-- Data listing follows --

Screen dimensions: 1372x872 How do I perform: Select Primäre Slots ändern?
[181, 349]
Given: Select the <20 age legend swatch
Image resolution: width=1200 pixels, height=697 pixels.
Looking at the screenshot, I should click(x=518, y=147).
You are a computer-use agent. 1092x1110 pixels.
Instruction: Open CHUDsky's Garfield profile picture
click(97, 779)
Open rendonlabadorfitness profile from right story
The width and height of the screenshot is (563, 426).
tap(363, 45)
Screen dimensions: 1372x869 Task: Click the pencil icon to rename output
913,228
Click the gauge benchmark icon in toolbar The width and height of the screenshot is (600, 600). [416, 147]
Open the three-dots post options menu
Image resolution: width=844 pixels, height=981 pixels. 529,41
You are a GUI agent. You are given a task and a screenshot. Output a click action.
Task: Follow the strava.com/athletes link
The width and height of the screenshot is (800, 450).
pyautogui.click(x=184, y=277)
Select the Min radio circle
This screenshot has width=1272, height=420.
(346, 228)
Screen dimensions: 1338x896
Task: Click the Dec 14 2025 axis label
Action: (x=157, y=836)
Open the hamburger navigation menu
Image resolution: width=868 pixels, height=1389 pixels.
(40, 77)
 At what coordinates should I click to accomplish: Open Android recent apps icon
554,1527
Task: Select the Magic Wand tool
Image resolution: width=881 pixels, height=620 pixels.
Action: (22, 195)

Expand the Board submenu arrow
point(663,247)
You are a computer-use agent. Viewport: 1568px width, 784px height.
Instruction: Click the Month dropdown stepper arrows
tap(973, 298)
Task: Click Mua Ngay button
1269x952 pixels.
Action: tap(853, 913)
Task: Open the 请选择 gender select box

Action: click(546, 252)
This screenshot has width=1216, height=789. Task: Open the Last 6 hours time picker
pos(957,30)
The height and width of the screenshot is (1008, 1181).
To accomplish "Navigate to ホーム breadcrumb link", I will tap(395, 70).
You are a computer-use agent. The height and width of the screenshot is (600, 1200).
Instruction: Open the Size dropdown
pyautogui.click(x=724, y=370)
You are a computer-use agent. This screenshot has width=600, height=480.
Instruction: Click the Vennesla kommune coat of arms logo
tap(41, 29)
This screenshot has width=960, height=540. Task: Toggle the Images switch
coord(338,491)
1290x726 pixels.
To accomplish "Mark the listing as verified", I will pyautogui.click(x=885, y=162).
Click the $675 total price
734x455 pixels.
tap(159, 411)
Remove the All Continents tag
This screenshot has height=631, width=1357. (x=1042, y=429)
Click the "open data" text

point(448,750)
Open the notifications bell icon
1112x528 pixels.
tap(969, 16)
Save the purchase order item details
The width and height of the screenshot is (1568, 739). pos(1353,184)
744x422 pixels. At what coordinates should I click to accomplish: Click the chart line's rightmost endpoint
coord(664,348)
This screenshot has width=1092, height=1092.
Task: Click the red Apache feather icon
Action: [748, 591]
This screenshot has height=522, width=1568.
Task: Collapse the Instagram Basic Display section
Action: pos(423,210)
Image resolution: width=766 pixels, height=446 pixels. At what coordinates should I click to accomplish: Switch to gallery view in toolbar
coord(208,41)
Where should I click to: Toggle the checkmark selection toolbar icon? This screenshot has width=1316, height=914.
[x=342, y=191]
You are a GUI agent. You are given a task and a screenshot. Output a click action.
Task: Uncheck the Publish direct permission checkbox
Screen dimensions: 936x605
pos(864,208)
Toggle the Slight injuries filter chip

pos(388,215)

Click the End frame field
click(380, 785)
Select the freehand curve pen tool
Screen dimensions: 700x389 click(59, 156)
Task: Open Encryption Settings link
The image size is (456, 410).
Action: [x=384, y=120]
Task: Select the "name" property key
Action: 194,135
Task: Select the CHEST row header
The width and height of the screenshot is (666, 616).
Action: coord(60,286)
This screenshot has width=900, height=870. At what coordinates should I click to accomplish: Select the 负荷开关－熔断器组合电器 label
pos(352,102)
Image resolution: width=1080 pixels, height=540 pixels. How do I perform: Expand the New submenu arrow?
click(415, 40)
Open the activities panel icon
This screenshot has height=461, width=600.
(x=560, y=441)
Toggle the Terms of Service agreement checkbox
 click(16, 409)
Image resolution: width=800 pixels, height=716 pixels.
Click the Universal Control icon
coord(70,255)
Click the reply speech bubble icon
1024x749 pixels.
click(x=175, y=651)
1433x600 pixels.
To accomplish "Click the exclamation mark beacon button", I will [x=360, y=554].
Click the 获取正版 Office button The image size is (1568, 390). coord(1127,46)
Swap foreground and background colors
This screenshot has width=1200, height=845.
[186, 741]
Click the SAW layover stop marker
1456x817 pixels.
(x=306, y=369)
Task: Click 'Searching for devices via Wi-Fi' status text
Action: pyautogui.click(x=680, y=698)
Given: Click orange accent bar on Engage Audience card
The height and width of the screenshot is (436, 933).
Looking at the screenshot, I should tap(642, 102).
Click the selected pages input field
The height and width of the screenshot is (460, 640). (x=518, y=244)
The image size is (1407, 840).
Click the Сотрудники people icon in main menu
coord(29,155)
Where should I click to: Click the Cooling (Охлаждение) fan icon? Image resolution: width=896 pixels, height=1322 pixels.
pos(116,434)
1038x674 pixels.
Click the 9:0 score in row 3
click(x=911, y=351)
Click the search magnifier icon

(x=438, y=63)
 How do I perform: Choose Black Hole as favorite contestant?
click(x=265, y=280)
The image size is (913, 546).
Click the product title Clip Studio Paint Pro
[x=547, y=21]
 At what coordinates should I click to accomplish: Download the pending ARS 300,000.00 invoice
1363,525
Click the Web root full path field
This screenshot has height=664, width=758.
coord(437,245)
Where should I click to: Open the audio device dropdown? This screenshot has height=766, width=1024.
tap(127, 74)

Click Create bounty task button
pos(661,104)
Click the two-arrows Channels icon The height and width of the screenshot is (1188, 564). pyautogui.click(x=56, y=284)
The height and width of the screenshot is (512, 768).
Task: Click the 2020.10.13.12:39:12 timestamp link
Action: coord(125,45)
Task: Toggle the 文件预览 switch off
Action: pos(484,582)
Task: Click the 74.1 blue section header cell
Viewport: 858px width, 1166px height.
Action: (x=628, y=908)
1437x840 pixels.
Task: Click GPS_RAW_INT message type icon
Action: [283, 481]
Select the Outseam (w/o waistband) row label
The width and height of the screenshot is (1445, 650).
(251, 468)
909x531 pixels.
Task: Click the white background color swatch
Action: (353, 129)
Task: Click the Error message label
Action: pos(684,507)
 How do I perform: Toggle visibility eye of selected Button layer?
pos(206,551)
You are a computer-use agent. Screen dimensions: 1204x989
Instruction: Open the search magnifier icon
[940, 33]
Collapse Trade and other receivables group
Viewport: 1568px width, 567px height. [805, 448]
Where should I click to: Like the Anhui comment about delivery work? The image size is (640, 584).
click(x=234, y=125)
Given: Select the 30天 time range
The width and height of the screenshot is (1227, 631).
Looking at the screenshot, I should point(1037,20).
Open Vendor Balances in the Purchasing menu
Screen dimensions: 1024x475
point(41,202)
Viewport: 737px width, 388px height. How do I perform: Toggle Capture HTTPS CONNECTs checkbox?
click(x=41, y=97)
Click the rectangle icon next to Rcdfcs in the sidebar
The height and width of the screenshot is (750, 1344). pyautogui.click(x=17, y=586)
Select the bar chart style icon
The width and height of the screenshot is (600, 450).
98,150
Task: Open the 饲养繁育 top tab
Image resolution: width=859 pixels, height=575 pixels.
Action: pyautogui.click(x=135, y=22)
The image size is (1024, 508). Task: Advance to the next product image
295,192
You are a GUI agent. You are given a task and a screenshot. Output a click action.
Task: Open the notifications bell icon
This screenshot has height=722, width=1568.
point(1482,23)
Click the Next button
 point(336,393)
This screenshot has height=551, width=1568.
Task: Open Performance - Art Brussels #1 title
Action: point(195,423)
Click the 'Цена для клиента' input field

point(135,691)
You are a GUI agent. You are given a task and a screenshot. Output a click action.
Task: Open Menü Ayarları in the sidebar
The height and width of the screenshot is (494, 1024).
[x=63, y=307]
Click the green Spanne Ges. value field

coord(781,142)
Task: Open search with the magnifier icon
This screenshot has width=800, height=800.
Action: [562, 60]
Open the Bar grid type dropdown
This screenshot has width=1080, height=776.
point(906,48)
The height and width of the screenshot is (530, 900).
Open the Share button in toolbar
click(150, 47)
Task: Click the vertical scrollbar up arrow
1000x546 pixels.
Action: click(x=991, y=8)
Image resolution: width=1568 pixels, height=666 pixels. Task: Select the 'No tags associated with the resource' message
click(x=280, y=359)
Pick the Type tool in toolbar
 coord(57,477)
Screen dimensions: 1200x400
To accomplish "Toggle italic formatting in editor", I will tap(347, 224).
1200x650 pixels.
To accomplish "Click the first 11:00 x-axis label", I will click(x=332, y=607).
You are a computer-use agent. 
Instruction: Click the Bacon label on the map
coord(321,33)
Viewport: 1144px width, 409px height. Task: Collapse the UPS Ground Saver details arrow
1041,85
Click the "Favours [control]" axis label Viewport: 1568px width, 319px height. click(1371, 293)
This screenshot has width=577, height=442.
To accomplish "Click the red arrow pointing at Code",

-- Data listing concluded --

• _What you need to do_
Wherever a line of the entries holds the string "header", copy that line.

• _Result of the task_
Task: Select the CHEST row header
Task: Click the 74.1 blue section header cell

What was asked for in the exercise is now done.